Raw data below:

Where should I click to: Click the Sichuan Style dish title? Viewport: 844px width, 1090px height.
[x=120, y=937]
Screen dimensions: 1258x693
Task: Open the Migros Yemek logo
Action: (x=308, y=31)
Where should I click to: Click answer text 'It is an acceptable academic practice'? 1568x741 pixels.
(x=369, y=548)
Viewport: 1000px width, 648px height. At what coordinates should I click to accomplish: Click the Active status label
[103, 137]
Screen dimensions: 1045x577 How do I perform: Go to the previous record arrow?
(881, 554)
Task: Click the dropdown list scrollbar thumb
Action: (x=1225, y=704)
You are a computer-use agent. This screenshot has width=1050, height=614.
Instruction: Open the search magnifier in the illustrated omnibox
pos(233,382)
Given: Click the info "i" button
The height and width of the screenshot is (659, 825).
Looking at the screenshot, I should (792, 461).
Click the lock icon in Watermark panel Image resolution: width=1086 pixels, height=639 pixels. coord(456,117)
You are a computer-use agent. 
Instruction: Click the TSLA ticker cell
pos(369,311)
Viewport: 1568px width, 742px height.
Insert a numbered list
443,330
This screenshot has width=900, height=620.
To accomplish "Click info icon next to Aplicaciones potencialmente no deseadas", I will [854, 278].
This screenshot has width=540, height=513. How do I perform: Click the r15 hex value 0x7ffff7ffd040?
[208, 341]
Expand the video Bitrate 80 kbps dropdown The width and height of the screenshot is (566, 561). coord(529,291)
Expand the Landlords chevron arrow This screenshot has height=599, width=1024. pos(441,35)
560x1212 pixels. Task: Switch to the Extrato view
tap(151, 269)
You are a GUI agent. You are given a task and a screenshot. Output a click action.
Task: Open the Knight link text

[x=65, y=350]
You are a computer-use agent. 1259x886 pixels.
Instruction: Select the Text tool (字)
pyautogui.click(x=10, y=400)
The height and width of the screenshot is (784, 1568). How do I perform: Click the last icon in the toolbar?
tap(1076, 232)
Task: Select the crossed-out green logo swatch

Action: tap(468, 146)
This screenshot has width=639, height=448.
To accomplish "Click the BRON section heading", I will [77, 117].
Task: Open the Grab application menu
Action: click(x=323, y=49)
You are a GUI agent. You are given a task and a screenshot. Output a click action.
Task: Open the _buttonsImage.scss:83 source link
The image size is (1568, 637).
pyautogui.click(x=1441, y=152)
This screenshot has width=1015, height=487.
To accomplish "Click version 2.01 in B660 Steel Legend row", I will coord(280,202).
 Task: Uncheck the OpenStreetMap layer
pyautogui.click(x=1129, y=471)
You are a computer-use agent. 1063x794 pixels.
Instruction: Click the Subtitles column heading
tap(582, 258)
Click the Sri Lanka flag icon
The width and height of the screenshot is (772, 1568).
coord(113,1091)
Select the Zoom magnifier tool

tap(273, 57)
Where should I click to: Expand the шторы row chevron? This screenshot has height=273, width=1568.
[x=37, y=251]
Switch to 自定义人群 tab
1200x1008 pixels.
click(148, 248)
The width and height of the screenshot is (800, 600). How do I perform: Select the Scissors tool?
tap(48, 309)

End of Raw data.

* [Your objective]
Print the listing exactly. Every line must match.

* [Response]
Where should I click to: Click the Sichuan Style dish title? Viewport: 844px width, 1090px height.
[x=120, y=937]
Screen dimensions: 1258x693
Task: Open the Migros Yemek logo
Action: (x=308, y=31)
Where should I click to: Click answer text 'It is an acceptable academic practice'? 1568x741 pixels.
(x=369, y=548)
Viewport: 1000px width, 648px height. At what coordinates should I click to accomplish: Click the Active status label
[103, 137]
Screen dimensions: 1045x577 How do I perform: Go to the previous record arrow?
(881, 554)
Task: Click the dropdown list scrollbar thumb
Action: (x=1225, y=704)
You are a computer-use agent. This screenshot has width=1050, height=614.
Instruction: Open the search magnifier in the illustrated omnibox
pos(233,382)
Given: Click the info "i" button
The height and width of the screenshot is (659, 825).
Looking at the screenshot, I should (792, 461).
Click the lock icon in Watermark panel Image resolution: width=1086 pixels, height=639 pixels. coord(456,117)
You are a computer-use agent. 
Instruction: Click the TSLA ticker cell
pos(369,311)
Viewport: 1568px width, 742px height.
Insert a numbered list
443,330
This screenshot has width=900, height=620.
To accomplish "Click info icon next to Aplicaciones potencialmente no deseadas", I will [854, 278].
This screenshot has width=540, height=513. How do I perform: Click the r15 hex value 0x7ffff7ffd040?
[208, 341]
Expand the video Bitrate 80 kbps dropdown The width and height of the screenshot is (566, 561). coord(529,291)
Expand the Landlords chevron arrow This screenshot has height=599, width=1024. pos(441,35)
560x1212 pixels. Task: Switch to the Extrato view
tap(151, 269)
You are a GUI agent. You are given a task and a screenshot. Output a click action.
Task: Open the Knight link text

[x=65, y=350]
You are a computer-use agent. 1259x886 pixels.
Instruction: Select the Text tool (字)
pyautogui.click(x=10, y=400)
The height and width of the screenshot is (784, 1568). How do I perform: Click the last icon in the toolbar?
tap(1076, 232)
Task: Select the crossed-out green logo swatch

Action: tap(468, 146)
This screenshot has width=639, height=448.
To accomplish "Click the BRON section heading", I will [77, 117].
Task: Open the Grab application menu
Action: click(x=323, y=49)
You are a GUI agent. You are given a task and a screenshot. Output a click action.
Task: Open the _buttonsImage.scss:83 source link
The image size is (1568, 637).
pyautogui.click(x=1441, y=152)
This screenshot has width=1015, height=487.
To accomplish "Click version 2.01 in B660 Steel Legend row", I will coord(280,202).
 Task: Uncheck the OpenStreetMap layer
pyautogui.click(x=1129, y=471)
You are a computer-use agent. 1063x794 pixels.
Instruction: Click the Subtitles column heading
tap(582, 258)
Click the Sri Lanka flag icon
The width and height of the screenshot is (772, 1568).
coord(113,1091)
Select the Zoom magnifier tool

tap(273, 57)
Where should I click to: Expand the шторы row chevron? This screenshot has height=273, width=1568.
[x=37, y=251]
Switch to 自定义人群 tab
1200x1008 pixels.
click(148, 248)
The width and height of the screenshot is (800, 600). How do I perform: Select the Scissors tool?
tap(48, 309)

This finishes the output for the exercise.